Weightmans 'striking' success in novel argument
A council succeeded in a novel 'abuse of process' argument, effectively dismissing a number of equal pay claims brought before Sheffield Employment…
In a Judgment handed down by the Employment Appeal Tribunal just a few weeks ago, Jawaid Rehman, an Associate from Weightmans’ Birmingham office, acting on behalf of Bassetlaw District Council, succeeded in a novel ‘abuse of process’ argument, effectively dismissing a number of equal pay claims brought before Sheffield Employment Tribunal. This victory could well have an impact on equal pay claims against Local Authorities throughout the UK.
An equal pay claim involves an employee alleging that their pay is lower than that of a comparator, being someone (or a group of people) who receives some element of higher pay than the claimant. In practice, it has been hard to pin down who is alleged to be the comparator in many of the multi-claimant equal pay claims we have defended, and some claimant representatives have tried to change the comparators relied upon as the claims progress.

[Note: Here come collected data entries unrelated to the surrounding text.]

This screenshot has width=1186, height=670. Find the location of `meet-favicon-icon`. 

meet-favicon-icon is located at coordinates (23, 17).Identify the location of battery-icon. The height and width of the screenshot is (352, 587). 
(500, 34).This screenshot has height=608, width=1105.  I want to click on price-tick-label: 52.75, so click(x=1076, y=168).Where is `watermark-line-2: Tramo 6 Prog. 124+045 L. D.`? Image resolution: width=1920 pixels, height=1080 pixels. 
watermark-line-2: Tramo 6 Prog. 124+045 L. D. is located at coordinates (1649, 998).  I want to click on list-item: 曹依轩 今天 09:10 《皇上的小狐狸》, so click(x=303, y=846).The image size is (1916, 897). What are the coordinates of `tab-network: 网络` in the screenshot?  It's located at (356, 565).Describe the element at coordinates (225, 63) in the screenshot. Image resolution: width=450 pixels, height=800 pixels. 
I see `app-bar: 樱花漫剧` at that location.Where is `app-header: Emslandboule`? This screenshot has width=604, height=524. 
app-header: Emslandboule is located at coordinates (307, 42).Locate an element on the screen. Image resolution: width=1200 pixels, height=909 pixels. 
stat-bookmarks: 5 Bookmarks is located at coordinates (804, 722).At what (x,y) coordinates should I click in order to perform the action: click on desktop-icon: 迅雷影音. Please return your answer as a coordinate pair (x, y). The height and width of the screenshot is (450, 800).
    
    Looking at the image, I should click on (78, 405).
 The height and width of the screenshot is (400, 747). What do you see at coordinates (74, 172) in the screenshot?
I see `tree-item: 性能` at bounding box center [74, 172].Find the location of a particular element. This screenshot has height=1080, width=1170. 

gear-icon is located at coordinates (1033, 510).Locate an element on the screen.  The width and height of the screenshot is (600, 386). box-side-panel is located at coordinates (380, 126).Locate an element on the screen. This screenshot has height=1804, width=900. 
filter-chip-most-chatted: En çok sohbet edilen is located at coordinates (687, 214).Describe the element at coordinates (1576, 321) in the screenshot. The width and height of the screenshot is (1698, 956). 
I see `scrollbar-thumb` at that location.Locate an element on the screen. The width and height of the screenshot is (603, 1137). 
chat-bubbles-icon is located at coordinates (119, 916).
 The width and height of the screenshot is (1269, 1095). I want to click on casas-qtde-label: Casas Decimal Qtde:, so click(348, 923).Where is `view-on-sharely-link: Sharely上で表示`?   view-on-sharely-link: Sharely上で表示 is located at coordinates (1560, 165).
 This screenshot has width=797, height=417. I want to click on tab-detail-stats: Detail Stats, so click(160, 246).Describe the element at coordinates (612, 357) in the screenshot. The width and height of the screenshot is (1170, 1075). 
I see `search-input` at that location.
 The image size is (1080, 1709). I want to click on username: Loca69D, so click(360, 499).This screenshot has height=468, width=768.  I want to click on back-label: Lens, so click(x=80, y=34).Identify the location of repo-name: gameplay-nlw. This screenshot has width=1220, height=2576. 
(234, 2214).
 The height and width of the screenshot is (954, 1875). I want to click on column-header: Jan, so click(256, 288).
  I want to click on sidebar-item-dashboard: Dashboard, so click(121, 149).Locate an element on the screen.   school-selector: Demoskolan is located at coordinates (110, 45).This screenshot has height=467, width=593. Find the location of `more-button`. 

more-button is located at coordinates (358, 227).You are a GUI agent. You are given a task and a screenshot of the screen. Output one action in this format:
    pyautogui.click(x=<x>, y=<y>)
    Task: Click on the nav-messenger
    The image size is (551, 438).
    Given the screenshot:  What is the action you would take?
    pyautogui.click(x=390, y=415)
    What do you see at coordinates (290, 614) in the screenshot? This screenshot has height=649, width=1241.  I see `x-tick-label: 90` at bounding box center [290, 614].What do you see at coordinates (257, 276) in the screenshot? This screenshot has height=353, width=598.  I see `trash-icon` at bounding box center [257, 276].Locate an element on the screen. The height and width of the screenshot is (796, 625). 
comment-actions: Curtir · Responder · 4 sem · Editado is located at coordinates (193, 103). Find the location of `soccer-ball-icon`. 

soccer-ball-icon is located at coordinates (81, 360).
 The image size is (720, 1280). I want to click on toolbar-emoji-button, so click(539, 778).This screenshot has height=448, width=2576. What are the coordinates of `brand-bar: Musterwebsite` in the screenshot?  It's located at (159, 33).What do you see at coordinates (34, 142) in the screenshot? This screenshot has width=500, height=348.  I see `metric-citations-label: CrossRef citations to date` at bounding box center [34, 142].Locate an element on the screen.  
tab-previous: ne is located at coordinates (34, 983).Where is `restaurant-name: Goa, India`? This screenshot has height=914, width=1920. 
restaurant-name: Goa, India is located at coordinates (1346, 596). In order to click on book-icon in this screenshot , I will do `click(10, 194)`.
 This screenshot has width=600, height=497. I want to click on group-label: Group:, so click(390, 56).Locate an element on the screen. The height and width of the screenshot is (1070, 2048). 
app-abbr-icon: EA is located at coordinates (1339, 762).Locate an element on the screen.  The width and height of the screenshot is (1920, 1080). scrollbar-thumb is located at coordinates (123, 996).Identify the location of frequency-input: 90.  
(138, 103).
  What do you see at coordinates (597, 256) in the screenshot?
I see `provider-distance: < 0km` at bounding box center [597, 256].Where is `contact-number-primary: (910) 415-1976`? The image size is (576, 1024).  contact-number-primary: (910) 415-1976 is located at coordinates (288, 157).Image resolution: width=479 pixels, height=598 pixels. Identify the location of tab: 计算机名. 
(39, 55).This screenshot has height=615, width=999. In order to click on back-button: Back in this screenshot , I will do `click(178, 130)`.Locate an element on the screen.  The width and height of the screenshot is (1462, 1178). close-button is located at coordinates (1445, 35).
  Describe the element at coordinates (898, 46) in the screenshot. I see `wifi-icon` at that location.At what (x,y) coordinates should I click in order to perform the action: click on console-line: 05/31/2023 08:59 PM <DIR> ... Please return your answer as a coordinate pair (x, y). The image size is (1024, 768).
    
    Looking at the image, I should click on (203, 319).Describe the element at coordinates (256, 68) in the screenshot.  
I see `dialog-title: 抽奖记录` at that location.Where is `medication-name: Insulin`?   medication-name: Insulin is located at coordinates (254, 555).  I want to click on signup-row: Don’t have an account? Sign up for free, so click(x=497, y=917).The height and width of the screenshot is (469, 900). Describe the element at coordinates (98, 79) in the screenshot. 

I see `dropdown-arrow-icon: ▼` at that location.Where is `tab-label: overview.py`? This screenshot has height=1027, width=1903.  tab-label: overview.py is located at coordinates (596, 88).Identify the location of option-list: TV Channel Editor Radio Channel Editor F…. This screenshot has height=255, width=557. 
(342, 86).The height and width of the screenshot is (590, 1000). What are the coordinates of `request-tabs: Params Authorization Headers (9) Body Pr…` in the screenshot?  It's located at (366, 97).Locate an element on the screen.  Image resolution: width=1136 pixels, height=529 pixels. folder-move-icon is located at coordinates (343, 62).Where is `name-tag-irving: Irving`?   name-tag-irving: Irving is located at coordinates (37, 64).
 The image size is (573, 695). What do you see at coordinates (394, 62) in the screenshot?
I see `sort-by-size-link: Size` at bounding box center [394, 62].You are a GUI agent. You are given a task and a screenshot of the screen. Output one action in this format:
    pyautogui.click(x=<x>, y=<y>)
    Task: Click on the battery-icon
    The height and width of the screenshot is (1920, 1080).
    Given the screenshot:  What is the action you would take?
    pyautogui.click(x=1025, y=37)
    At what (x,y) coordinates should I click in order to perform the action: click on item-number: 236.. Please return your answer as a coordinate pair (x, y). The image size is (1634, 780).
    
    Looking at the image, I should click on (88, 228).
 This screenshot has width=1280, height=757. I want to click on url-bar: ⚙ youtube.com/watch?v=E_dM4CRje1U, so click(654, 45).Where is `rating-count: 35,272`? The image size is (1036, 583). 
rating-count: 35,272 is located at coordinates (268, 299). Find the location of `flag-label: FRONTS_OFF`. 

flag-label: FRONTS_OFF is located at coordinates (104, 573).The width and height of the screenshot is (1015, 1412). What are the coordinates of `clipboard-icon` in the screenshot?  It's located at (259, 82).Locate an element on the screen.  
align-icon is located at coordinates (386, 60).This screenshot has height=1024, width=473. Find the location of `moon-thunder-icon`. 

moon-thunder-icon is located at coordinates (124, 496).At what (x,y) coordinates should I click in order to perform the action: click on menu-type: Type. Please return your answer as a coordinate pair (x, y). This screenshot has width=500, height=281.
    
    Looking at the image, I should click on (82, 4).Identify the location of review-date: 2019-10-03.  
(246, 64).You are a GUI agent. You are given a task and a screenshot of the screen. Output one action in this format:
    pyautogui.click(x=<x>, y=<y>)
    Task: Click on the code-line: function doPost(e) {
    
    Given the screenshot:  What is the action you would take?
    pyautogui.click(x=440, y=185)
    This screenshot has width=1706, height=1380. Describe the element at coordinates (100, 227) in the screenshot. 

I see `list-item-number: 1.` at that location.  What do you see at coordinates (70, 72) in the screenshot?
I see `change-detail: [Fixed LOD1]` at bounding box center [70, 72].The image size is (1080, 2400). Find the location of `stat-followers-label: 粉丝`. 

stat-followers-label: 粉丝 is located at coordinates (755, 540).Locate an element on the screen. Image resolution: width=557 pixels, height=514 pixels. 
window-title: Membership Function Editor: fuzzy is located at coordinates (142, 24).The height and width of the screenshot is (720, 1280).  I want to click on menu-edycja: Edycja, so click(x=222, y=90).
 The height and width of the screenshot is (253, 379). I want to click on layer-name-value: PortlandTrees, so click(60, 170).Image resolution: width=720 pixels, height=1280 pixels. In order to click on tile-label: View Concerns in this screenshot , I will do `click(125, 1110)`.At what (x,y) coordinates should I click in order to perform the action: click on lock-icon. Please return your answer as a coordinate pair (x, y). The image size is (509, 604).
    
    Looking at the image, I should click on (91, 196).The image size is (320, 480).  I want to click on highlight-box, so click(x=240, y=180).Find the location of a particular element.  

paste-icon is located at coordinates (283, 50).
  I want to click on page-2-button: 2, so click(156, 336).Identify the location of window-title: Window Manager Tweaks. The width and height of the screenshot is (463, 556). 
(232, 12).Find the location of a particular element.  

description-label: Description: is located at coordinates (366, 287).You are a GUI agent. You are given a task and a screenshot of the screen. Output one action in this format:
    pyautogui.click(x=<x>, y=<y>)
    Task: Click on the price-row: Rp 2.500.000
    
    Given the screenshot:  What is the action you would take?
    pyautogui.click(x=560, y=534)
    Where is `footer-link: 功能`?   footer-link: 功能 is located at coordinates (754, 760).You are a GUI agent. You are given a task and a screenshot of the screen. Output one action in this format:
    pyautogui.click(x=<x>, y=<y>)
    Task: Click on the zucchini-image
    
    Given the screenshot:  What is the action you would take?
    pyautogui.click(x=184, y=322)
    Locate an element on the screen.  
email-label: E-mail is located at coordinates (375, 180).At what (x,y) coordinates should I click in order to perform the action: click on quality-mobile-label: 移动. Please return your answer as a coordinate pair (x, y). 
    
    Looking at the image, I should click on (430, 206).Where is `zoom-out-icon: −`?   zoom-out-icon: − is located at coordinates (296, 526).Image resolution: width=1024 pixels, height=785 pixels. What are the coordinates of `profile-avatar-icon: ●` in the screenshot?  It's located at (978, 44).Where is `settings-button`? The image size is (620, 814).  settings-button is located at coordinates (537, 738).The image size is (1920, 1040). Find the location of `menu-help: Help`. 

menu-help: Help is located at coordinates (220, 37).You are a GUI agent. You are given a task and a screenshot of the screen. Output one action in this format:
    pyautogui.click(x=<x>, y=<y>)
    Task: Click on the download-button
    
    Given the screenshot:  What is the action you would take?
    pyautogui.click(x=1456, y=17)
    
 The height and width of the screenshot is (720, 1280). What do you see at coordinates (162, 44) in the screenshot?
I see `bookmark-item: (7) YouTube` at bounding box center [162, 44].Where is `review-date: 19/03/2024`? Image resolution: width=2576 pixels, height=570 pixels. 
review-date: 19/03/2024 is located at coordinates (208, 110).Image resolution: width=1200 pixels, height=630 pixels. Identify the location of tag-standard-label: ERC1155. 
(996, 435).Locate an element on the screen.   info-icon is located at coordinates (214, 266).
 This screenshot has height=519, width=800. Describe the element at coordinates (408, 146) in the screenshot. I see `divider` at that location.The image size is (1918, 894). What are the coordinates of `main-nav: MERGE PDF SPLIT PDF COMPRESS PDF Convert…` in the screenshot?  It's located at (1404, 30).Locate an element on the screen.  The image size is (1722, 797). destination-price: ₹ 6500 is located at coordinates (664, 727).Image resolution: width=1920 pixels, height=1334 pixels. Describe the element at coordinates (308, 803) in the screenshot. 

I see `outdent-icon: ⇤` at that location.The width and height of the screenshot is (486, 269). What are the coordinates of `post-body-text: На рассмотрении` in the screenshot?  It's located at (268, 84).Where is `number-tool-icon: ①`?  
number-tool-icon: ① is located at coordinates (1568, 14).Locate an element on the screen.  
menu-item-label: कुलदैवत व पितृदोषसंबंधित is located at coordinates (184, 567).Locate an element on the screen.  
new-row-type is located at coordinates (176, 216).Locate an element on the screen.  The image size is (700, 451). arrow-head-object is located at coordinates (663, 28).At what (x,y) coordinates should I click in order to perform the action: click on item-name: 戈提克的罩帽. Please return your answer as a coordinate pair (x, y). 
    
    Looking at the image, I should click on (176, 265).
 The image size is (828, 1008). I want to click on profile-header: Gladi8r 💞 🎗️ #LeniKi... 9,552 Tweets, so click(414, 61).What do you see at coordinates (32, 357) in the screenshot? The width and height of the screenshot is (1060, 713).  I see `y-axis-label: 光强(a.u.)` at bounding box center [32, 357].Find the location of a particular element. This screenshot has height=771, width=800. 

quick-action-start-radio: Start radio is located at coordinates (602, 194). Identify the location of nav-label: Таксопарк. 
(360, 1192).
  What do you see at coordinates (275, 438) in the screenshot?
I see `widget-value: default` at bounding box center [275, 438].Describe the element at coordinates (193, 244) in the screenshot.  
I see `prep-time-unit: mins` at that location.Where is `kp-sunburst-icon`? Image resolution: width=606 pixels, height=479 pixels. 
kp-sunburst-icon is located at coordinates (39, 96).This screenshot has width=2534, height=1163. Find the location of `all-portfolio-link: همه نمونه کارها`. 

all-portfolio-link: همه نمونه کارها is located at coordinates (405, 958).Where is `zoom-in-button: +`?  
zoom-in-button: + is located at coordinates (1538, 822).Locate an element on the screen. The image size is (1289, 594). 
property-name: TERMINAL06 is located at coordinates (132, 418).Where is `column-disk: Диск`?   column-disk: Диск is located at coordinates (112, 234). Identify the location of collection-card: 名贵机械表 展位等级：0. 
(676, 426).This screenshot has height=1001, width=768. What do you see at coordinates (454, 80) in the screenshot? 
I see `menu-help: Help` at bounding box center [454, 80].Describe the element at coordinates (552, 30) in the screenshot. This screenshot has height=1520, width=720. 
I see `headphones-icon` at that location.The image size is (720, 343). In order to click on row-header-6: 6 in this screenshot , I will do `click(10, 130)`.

In this claim, the Claimants were employed by the Council as Housing Needs Officers and they were all members of a Trade Union. Originally, they raised a grievance regarding pay and named the Pest Control Officers as a comparator. However, when the Claimants eventually brought their claims, they were formulated on the basis that they were not receiving equal pay in respect of various other comparators, not including the Pest Control Officers. The case proceeded over the following months, via a number of preliminary hearings.
The Council then raised an argument that the Claimants and their cited comparators were rated differently under a valid job evaluation scheme. This argument, if successful, would have provided a defence to the claims. The Claimants subsequently notified the Employment Tribunal that they wished to withdraw their claims and bring new actions, this time citing the Pest Control Officers as their comparators. The Council applied for the first set of claims to be dismissed as they had already been withdrawn. The Council also argued that the second set of claims should be dismissed as an abuse of process, as the comparators cited in the second set of claims were known to the Claimants at the time the original claims were submitted. Therefore not only could the Claimants have pursued the second set of claims in the original proceedings, but they should have done so.
The Employment Judge at Sheffield Employment Tribunal agreed with the Council and also found that the late change of attack amounted to unjust harassment of the Local Authority. The Claimants appealed to the EAT primarily on the basis that the new claim also related to an additional element of pay. The EAT dismissed the appeal and agreed with the Judgment of the Employment Tribunal. The claims against the Local Authority were not allowed to proceed.
The sting of equal pay claims has led to some Local Authorities having to dispose of major assets to raise the money to pay Claimants. Lawyers acting on behalf of Respondents therefore have worked hard to think up constructive ways to undermine speculative or unworthy claims. The experienced Equal Pay team at Weightmans has been at the forefront of this process, with significant success. In the past, the introduction of new comparators by Claimants in equal pay disputes has been commonplace. This case suggests that running similar abuse of process arguments in future could limit the huge equal pay liabilities faced by employers around the country.